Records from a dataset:
┌──
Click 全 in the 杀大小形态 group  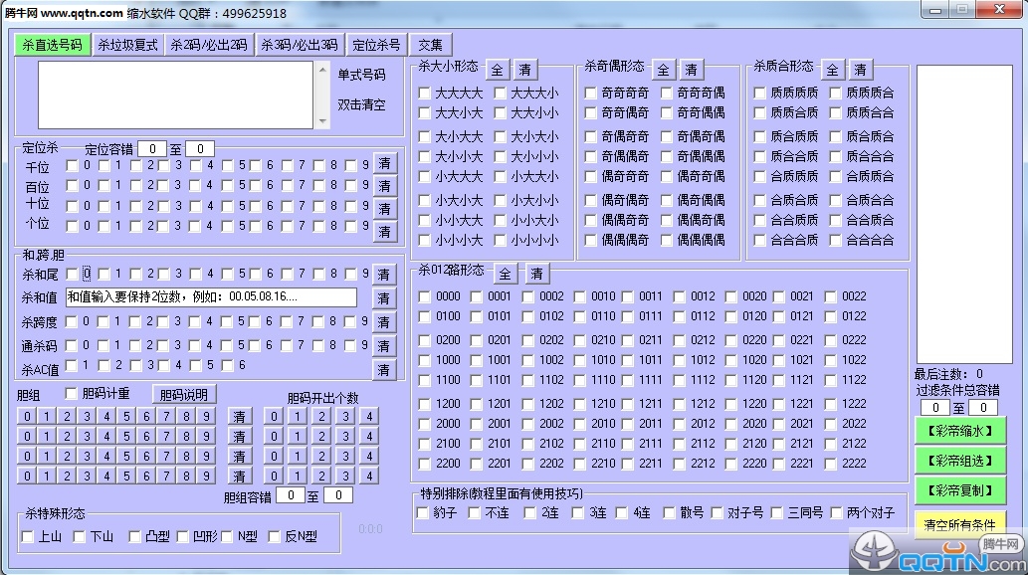pyautogui.click(x=498, y=69)
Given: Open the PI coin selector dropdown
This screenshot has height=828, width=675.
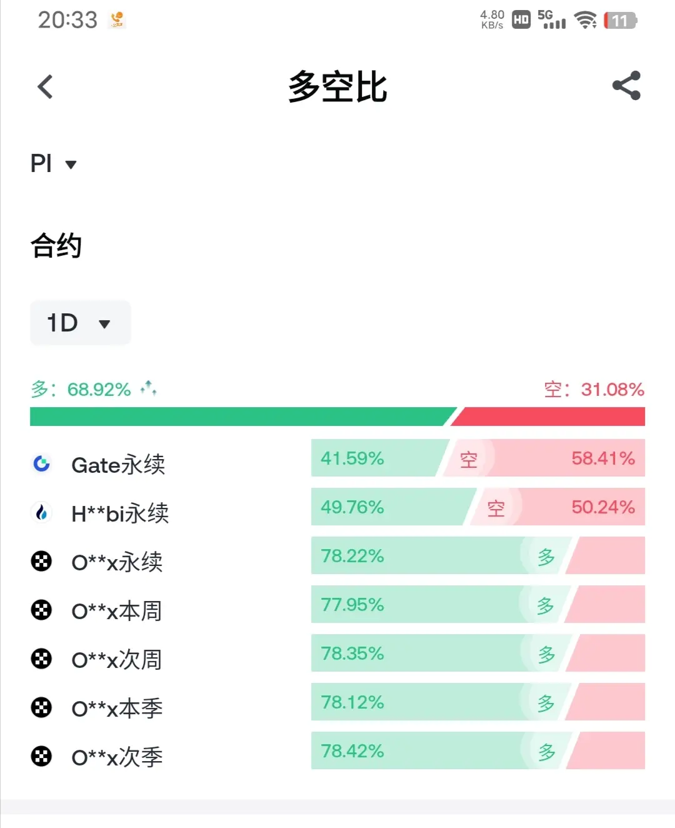Looking at the screenshot, I should (x=53, y=164).

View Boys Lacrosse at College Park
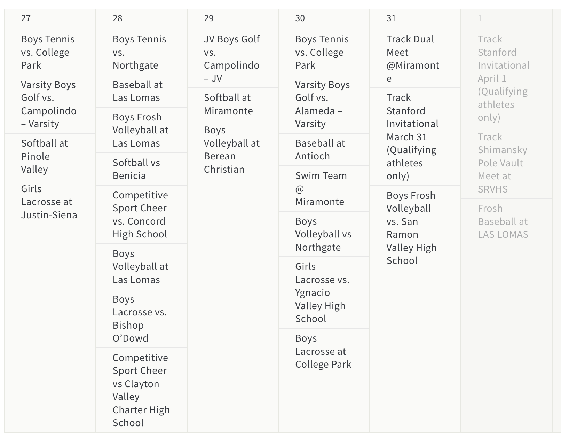point(323,351)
└──
With the pictures excluded, transcribe word for word only the lines from the one containing "This screenshot has height=828, width=675." through the last line of the records.

FINISHED EXERCISE:
This screenshot has height=828, width=675.
Looking at the screenshot, I should (x=53, y=164).

View Boys Lacrosse at College Park
point(323,351)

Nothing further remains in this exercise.